Font Size:  

Where the hell is she?

Spinning on my heel, I sucked in a breath as I found her standing at the back of the boat, her arms folded on the stainless-steel railing, her chin on her forearms, staring into the sea below.

At least she hadn’t jumped overboard to find those wretched dolphins.

Breathing a little easier, annoyed that her well-being always fell to me when her parents dived, I padded over to her.

She huffed as I pressed up against the railing.

“You were a while,” she sighed. “Engine give you trouble?”

“Nothing a wrench couldn’t fix.”

“So we’re not gonna be washed out to sea and become beached on some tropical island where we have to drink from coconuts and fashion houses from driftwood then?”

“What?” I chuckled. “Of course not. Is that what keeps you up at night?”

Turning to face me, she rested her cheek on her forearm. “Yes. But as a dream, not a nightmare. Most days I wish I could do that, don’t you? Turn your back on all of this and just go wild.”

“All of this?” I cocked my chin at the boat, the sea, the knowledge that their work mattered. “I thought you loved all of this.”

She sighed. “I do. I just don’t love the stuff on land.”

“Having another moment where you wish you were a whale, Neri?”

She scowled and looked back at the sea. “Is it my fault that I was a fish in another life? I have a hankering to go back. I want to live down there. Amongst the coral and the currents.”

I laughed. “You cannot possibly know you were a fish. And besides...who’s to say we have anything more than this life. It could all be over with when we die.” I hid my wince at the thought of my family suddenly unexisting.

I’d grown used to Neri’s insistence that my parents, sister, and cousin were still out there. They might not remember me and might not be human, but they still existed. And that offered a bit of comfort to the grief I refused to deal with.

Neri didn’t reply with her usual snark.

Instead, her spine stiffened; she leaned closer to the water. “Is that...? Oh my God!” In a flurry of speed, she kicked off her sandals, ripped off her hat, and shimmied out of her calico sundress, revealing a yellow one-piece.
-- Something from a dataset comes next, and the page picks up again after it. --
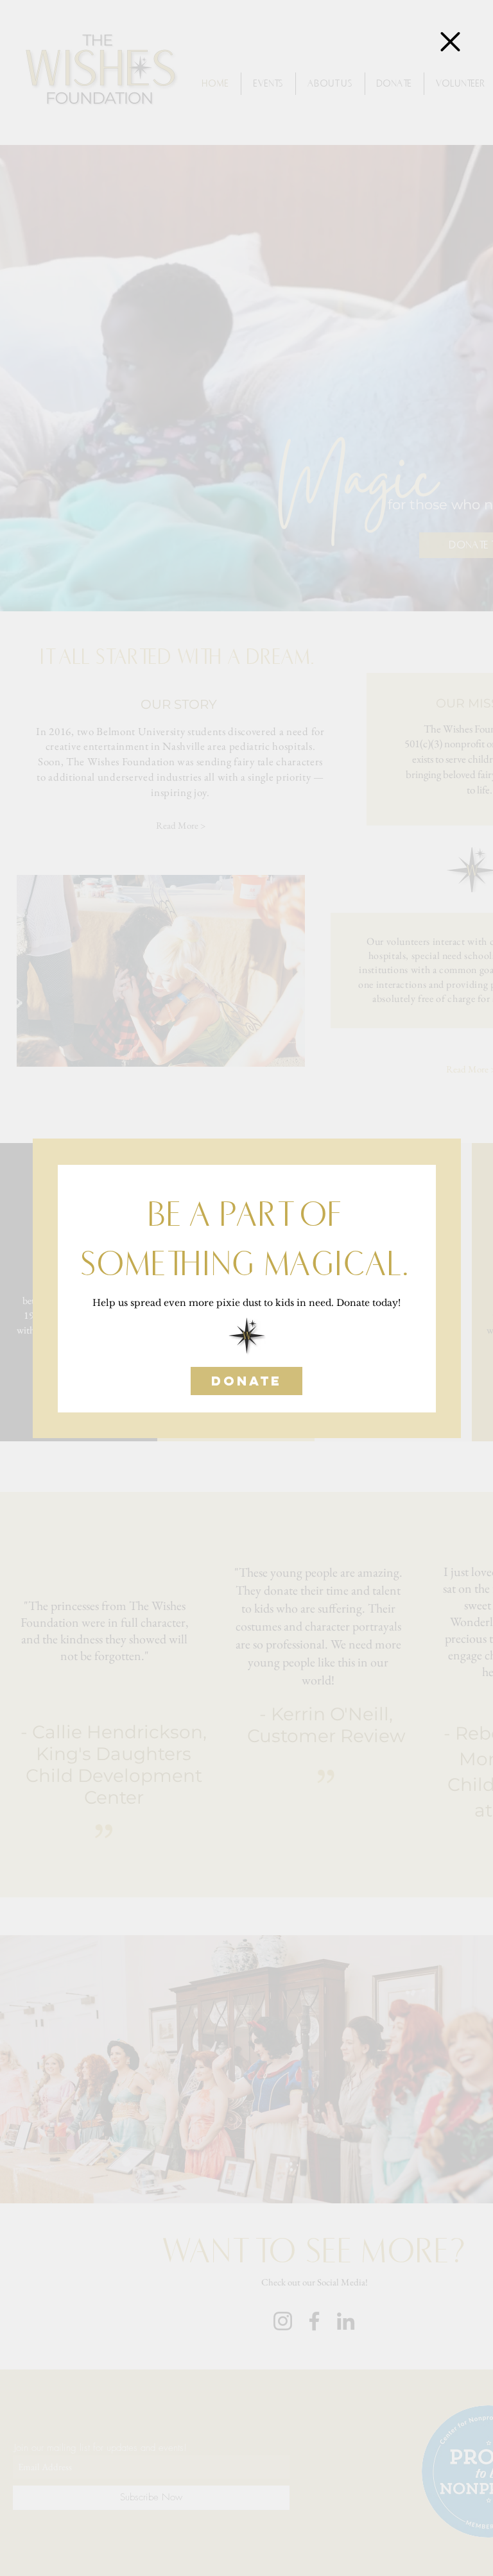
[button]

I jerked upright. “What the hell do you think you’re doing?”

“It’s a broken net. There’s a turtle...see.” She pointed wildly at the water where the sun spangled on the surface, blinding me.

“It’s dying.” Grabbing the railing, she climbed to the top rung and leapt off, executing a perfect swan dive and vanishing into the blue.

“Neri!” I bent in half over the rail, watching her watery form kicking fast, vanishing the deeper she swam. “Nerida!” I punched the side of the boat, hoping the thumps would be heard underwater.

But she didn’t stop swimming, and she didn’t return.

A flurry of bubbles erupted on the surface.

Shit.

My knuckles whitened as I glowered at where she’d disappeared.

This wasn’t new.

She often leapt overboard if the dolphins came to visit. She’d given me a heart attack when she went swimming with a fever of stingrays (learned that word thanks to my new profession). Yet each time, it never got easier. Each time she disappeared for minutes on end. My chest would tighten and my bones would crack, desperate for her to breach the surface and return.

Tearing the cap off my head, I raked both hands through my hair. I paced as I always did, waiting for her to come back and breathe.

My eyes strayed to the clock.

I started counting.

Two years had proven that the Taylors were freaks when it came to holding their breaths. Neri regularly went five minutes as if it was thirty seconds to her. She’d even pushed it to six in the swimming pool, laying like a starfish on the bottom and forcing me to time her.

But out here?

On the open water?

Dealing with swells and dangers?

The clock’s hand completed a circle.

One minute.

My feet thudded on the deck as I paced faster. I locked my gaze on the ocean, begging to see the shimmery image of her swimming back to me.

Two minutes.

Fuck, Neri...

I balled my hands and forced myself to stop pacing.

She’s fine.

She does this all the time.

She’s not Melike.

There is no storm.

Three minutes.

Fucking hell.

I locked my knees and clutched the railing. Bending as much as I could over the top, I studied the undulating water below, trying to see what she had seen.

Slowly, a different world came into view.

Obscured and wavy but I made out images underwater. The dark spot that I assumed was the turtle and red flashing lines in the otherwise pristine blue that hinted at the net.

Four minutes.

My gaze landed on another shadow.

Long and fragile, swaying with whatever currents existed down there with a glint of yellow Lycra.